Mad White Giant
- First edition
- Author: Benedict Allen
- Language: English
- Genre: adventure
- Publisher: MacMillan (UK,1985) Flamingo (1992) Faber and Faber (2002)
- Publication date: 1985
- Publication place: United Kingdom
- Media type: Print (paperback and hardback)
- Pages: 256
- ISBN: 978-0-571-20617-9
- OCLC: 48932697

= Mad White Giant =

1985 semi-autobiographical adventure novel by Benedict Allen

Mad White Giant: A Journey to the Heart of the Amazon Jungle is a 1985 semi-autobiographical adventure novel by British explorer and author Benedict Allen. It details Allen's travels between the mouths of the Orinoco and the Amazon rivers. In the United States, the novel was published under the title Who Goes Out In The Midday Sun?

==Plot==
Mad White Giant begins with Allen recounting the role of Amazonia in his childhood fantasies. The novel then describes the author's travels between the Orinoco and the Amazon rivers, a trip of over 1500 miles. During his travels, he befriends natives who refer to him as "Mad White Giant", or by his preferred nickname Louco Benedito.

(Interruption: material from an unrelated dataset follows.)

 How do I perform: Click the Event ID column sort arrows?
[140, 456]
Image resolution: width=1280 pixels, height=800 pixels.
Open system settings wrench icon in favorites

Allen is later abandoned by his two Carib companions, Yepe and Pim, who go to work for Brazilian miners. Allen also adopts a dog, named Cashoe (meaning 'dog' in one of the Indian dialects), whose actions capsize Allen's canoe and leave him stranded in the Amazonian jungle. After a grueling period of starvation, recounted as a series of diary entries (actually written in one sitting), Allen decides to shoot and eat Cashoe to survive.

==Reception==
The publication of Mad White Giant was greeted with some controversy. Allen was visited by two RSPCA inspectors who inquired about the welfare of his family pets. Several commentators doubted that Allen could have travelled his reported route within three months, leading to the cancellation of a lecture he was to give to the Royal Geographical Society. Allen admits that Mad White Giant is "unreliable" in terms of factual detail, a deliberate bid to distance his novel from the traditional travelogue genre. He also attributes any potential inaccuracies to the loss of his notes in a canoe capsizing, and in changes made to protect a travelling companion. Allen stated of his novel's integrity:

I think of myself as a very truthful person and it upsets me if people think I'm a fraud. The book wasn't meant to be a scientific document. It was an adventure story which veiled an angry cry against what the white man has done and how we are going about exploiting these places. [...] I felt I was being criticised for writing about a very real journey as if it was a standard travelogue, which it quite clearly wasn't.

Douglas Ivison considers Mad White Giant to be written "within a tradition of British writing, in which boys had to venture out to the colonies in order to learn to become men." He further argues, however, that Allen achieves a "transcendence" that distances his writing from the "imperialist and capitalist, even patriarchal, discourses in which it is embedded."